Even the car had a scent of her lingering from the previous night. Just hanging in the air as a reminder of the possibilities, the dreams, the joys to come. Key in ignition, it started as it always had, a click, a sputter. The engine jumped to life. I was excited; I’m always excited to see her. My heart skips a beat just thinking about it. Calm down, I tell myself. I put the car in reverse and begin the journey to her home.
Traffic seems exceptionally light, in fact, I don’t pass a single other car. Is it a holiday? No, I think I would have remembered that. But then again, my memory is kind of shit at times. Perhaps there’s a motorcade coming through town today, and I missed the bulletins, but then there would be police blocking my progress. I turn on to her street. Her car sits just outside her home. I know I’m just moments away from seeing the girl I adore beyond any I have known before.
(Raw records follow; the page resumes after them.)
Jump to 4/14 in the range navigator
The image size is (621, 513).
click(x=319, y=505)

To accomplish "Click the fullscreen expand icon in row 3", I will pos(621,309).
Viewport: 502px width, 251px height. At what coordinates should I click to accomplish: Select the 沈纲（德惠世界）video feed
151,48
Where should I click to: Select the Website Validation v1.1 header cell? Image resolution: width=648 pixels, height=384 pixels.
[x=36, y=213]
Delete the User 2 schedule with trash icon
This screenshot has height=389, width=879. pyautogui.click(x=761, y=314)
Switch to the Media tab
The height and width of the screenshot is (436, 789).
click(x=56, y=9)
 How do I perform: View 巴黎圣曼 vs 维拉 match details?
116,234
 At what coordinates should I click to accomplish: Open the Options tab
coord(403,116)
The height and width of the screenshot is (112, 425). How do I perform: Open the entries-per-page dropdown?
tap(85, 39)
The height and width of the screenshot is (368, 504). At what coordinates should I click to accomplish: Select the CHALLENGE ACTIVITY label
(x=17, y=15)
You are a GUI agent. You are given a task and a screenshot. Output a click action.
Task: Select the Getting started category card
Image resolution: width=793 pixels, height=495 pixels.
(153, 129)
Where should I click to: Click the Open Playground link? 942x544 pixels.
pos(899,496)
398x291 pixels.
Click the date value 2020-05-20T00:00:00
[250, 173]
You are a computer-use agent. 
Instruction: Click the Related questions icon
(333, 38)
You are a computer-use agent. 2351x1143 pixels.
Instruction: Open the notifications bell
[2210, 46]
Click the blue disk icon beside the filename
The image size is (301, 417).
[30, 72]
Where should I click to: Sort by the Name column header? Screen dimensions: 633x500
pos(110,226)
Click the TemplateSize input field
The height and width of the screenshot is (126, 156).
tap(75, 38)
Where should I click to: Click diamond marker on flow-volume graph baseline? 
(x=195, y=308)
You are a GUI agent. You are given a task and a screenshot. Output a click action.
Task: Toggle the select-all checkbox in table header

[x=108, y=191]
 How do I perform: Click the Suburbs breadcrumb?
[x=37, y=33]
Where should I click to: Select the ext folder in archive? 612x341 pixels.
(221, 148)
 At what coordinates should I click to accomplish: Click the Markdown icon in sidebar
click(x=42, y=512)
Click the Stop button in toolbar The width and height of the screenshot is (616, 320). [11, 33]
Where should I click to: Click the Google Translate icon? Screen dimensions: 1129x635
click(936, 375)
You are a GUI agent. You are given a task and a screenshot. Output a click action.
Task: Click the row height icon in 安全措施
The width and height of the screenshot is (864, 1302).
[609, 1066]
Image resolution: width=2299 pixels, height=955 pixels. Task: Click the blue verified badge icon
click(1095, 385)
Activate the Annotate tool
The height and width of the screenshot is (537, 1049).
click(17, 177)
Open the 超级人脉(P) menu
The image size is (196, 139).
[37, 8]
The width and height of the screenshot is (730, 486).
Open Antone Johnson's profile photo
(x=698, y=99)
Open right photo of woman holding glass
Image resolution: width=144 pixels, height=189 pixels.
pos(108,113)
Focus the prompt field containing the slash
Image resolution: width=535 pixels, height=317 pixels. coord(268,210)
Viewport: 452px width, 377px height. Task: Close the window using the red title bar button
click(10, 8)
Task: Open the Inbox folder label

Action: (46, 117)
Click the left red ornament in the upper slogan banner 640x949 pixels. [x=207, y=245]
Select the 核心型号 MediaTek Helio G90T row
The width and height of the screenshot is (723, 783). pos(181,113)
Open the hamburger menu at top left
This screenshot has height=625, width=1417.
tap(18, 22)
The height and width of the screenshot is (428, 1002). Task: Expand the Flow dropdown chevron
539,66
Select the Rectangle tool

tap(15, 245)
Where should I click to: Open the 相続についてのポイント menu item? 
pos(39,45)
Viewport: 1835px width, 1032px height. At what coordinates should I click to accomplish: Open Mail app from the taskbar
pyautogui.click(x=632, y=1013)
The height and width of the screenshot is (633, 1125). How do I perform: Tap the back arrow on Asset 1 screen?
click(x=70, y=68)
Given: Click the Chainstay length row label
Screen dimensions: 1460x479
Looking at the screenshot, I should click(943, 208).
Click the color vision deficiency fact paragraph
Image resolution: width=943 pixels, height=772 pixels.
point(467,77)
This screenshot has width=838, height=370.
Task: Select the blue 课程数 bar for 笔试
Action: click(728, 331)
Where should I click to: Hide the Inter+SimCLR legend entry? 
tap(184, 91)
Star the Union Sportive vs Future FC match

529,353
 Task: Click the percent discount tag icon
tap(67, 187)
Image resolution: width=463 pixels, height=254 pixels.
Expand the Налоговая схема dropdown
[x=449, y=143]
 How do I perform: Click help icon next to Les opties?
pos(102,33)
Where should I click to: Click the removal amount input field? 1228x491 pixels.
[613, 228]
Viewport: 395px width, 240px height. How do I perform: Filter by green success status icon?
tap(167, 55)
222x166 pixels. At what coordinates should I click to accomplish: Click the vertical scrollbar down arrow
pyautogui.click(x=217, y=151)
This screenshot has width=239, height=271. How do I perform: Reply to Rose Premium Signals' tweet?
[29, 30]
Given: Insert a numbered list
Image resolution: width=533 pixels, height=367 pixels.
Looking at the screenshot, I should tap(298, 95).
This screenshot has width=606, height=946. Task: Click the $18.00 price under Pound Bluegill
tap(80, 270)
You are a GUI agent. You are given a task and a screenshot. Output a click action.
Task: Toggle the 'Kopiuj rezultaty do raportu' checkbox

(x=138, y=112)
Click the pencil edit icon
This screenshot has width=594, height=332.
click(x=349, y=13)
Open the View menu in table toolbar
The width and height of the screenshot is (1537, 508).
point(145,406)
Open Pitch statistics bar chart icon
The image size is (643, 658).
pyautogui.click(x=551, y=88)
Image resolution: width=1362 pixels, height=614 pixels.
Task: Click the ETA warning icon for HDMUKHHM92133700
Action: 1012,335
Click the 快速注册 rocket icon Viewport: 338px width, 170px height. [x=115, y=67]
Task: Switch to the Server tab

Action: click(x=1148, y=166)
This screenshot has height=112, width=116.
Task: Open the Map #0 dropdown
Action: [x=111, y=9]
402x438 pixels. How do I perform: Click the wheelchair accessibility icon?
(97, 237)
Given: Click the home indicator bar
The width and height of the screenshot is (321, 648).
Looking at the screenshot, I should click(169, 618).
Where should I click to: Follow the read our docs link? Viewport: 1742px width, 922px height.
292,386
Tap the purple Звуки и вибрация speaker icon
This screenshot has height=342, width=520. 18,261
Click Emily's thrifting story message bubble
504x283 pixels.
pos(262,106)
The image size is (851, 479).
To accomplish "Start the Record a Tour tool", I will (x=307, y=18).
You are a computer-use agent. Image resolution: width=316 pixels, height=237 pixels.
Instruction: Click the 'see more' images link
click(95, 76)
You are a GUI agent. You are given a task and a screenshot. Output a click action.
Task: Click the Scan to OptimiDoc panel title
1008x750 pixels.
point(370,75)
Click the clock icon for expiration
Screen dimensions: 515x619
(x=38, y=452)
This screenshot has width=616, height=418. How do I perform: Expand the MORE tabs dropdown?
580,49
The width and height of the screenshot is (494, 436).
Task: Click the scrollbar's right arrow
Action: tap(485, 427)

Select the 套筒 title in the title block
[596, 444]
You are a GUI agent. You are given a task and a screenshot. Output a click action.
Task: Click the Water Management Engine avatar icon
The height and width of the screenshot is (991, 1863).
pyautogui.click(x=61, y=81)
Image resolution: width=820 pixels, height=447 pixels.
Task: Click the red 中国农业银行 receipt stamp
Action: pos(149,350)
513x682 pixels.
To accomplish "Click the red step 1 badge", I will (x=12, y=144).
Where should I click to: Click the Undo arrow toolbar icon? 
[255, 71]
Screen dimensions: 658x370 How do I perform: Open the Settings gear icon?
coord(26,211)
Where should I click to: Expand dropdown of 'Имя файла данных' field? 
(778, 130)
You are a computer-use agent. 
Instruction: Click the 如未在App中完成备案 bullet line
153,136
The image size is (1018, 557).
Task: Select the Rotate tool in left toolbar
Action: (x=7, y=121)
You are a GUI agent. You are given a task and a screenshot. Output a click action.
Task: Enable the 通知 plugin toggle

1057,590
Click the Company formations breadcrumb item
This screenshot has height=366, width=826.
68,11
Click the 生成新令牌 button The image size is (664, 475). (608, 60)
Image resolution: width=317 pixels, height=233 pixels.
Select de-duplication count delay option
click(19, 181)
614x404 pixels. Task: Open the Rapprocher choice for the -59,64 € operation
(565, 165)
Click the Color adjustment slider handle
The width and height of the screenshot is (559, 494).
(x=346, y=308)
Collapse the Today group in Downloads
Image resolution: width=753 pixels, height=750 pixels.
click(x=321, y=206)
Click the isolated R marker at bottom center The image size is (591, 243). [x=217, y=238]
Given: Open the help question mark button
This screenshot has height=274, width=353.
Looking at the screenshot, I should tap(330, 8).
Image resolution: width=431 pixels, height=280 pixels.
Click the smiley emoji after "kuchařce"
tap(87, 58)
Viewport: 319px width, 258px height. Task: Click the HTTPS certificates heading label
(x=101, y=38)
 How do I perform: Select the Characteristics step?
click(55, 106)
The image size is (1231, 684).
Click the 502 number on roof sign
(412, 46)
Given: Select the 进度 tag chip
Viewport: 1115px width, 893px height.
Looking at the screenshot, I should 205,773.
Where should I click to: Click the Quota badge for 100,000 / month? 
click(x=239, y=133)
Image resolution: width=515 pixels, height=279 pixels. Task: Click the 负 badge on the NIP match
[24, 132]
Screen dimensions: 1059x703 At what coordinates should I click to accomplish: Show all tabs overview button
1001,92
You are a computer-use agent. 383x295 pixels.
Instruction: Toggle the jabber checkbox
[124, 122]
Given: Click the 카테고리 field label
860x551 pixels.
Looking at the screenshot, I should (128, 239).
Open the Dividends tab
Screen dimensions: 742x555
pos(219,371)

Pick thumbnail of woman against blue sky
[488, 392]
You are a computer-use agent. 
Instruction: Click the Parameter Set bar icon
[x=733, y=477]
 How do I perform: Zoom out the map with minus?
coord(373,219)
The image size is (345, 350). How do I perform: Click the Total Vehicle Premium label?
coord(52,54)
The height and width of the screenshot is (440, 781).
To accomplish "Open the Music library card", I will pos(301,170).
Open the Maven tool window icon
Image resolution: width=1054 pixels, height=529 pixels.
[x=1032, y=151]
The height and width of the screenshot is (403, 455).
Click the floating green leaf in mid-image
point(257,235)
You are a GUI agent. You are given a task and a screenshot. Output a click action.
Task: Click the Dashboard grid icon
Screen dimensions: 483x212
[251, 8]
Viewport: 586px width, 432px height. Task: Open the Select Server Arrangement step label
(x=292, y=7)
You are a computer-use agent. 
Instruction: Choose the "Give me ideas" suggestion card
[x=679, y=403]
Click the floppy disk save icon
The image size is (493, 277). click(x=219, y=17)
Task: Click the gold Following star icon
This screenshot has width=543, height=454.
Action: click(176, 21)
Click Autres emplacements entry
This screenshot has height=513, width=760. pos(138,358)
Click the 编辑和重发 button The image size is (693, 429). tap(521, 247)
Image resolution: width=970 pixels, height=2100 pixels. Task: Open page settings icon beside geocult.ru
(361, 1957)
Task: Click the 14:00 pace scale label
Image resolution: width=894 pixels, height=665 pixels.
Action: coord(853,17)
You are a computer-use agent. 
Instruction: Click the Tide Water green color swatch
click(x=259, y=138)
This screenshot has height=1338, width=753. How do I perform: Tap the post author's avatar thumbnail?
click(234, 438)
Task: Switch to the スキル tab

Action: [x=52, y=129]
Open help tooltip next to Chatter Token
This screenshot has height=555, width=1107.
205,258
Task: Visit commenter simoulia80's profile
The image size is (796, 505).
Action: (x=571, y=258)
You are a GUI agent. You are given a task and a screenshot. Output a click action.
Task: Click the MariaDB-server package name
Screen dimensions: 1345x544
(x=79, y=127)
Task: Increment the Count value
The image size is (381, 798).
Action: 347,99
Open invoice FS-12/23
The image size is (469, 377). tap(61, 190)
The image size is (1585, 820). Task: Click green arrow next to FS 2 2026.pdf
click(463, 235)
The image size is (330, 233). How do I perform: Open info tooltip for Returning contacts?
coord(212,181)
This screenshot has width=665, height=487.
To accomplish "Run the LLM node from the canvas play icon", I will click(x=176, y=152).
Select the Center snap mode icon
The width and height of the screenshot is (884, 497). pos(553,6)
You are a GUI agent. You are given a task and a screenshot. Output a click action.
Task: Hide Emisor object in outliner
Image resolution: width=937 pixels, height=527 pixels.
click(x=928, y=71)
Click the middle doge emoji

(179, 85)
Drinks in hand, I mount the steps of her porch and knock on the door. There is no reply. I try again, but this time I bang on the door, figuring she is just asleep. Five minutes go by, then ten, then twenty, and no response. I am getting concerned. I know she keeps a spare key tucked away in a fake rock hidden around the back of her house. Her and I are not quite to the point of really being in each others houses without the other present, and certainly not uninvited, but something feels really wrong. What if she fell while taking a shower and is lying there by the bathtub, life leaving her, and I’m the only chance she has of survival. I figure, in this case my trespass can be safely excused if I’m wrong.